And now, without further ado, the recipes:
L'antipasto: Lemon risotto. I must confess that this recipe is mine, with an inspirational assist from Ian Kleinmanof Indigo (250 Josephine Street).
What you need: unclarified chicken stock (in a three-to-one ratio with rice), unsalted butter, shallots (chopped rough), arborio rice, dry white wine, lemon (juice and peel), shredded parsley, oil.
How to do it: Simmer stock in a heavy saucepan. Melt butter in a second heavy saucepan. On medium heat, sauté shallots in the butter until tender; add rice and stir; add wine and stir until evaporated; add two good squeezes of lemon juice and stir; add one-third of the stock and stir until absorbed, then the rest of the stock a splash at a time until it's all absorbed. (You didn't forget to stir, did you?) When stock is gone and rice is tender, add another gob of butter, the shredded parsley, more lemon juice to taste, some lemon zest and maybe a little salt. Voilà -- you're done, and your chef loves you.
Soup course: Cream of broccoli. Two winners come courtesy of Peter Russell, president of Opera Colorado. "I included the cream of broccoli soup because it is my first choice if the broccoli has gone beyond slightly limp to borderline skeevy," Peter writes. "I resisted the urge to include an especially tired recipe for chicken divan casserole in an attempt to prove to myself that I am not turning into my mother." Thanks for your restraint, Peter.

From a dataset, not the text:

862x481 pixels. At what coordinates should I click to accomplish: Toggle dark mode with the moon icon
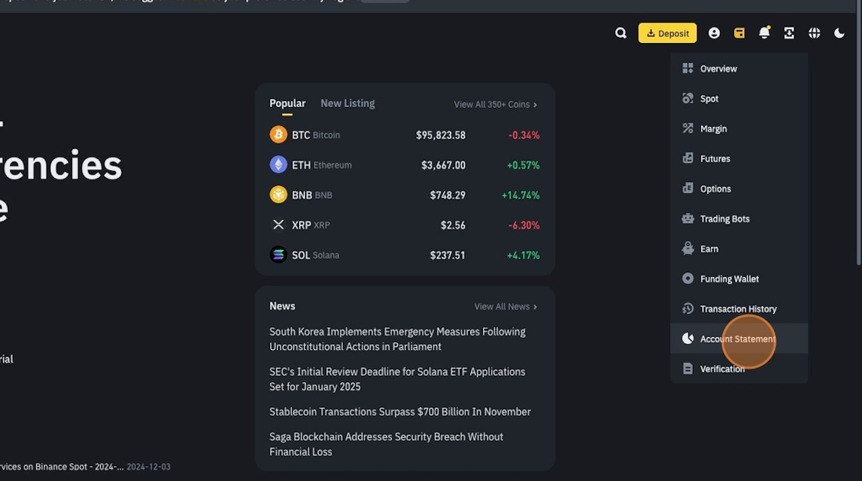(839, 32)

What you need (for a six-cup yield -- multiply by twenty for restaurant service): chicken stock (5 cups), unsalted butter, onion (coarsely chopped), 2 cloves garlic (sliced, not diced -- a man after my own heart), fresh nutmeg, dry white wine (1 1/2 cups), broccoli (trimmed, peeled, florets separated), heavy cream (1/2 cup), salt and pepper.

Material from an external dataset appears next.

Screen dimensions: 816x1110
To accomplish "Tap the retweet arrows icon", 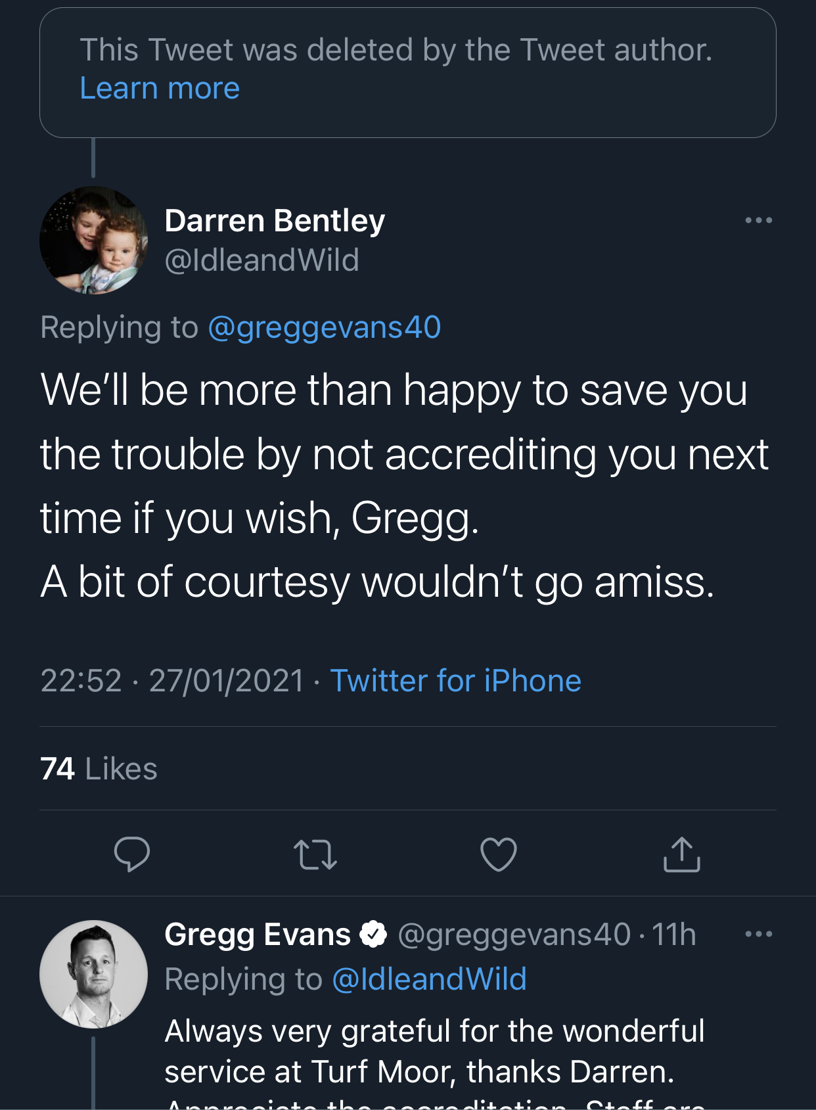I will pos(315,854).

How to do it: Over medium heat, in a heavy soup pot, heat a little stock and a gob of butter. Add onion, garlic, nutmeg, and cook, covered, until onion is soft but not browned. Add the rest of the stock, the wine, the broccoli, and crank the heat until everything boils; reduce heat and simmer until broccoli is soft but still bright green. Purée the soup in a blender until smooth. Pour soup back into soup pot; add heavy cream, salt and pepper to taste; serve garnished with crème fraîche, snipped chives and croutons. (Personally, I would have softened the broccoli in simmering stock first, then shocked it in an ice bath to make sure it retained all of its color -- but that's just me.)
Salad course: Steamed broccoli with black-olive/balsamic dressing.When the broccoli "is just in need of perking up with strong- flavored ingredients that could camouflage the fact that in its unadorned state, it would be less than pristine," Peter Russell suggests, "I'd steam it and serve it with this black-olive dressing."
What you need: broccoli (trimmed, florets removed), balsamic vinegar, lemon juice, garlic -- minced this time -- and shallots done the same way, crushed red pepper flakes (a pantry cook's best friend), oil, Kalamata olives (pitted and chopped), salt.
How to do it: Steam broccoli, covered, over boiling water until soft but still green. (Again, in a pantry-cook situation I'd shock this broccoli as well, because it's going to be sitting around for a while before service.) Whisk vinegar, lemon juice, garlic, shallot, pepper flakes and salt together in a large bowl. Whisk the crap out of them, then add the oil -- last and slowly -- in a steady stream. For service, re-whisk dressing, adding olives this time; toss with broccoli and serve warm or room temp.
First course: Chicken and dumplings Provençal. This one's from baker and former prep/pantry cook Roxanne Rieske, a recipe "off the top of my head" harking back to her "mystery basket" days.
What you need for basic dumplings: 2 cups all-purpose flour, 1 tsp. baking soda, 1 tsp. baking powder, 1/2 tsp. salt, a bit of minced parsley, 1/4 cup buttermilk, 1/2 to 3/4 cup heavy cream (enough to get the batter to the right consistency).
How to do it: Mix dry ingredients together, add wet ingredients until a drop batter is formed. Cover with plastic wrap and keep cold.
What you need for the rest: chicken (cut into bite-sized pieces), herbes de Provence, salt and pepper, chicken stock, white wine (preferably a chablis-style Chardonnay), diced broccoli florets brought back to life in cold water ('atta girl...), garlic and shallots (minced), quartered green olives (Roxanne is very picky), oil, butter, heavy cream.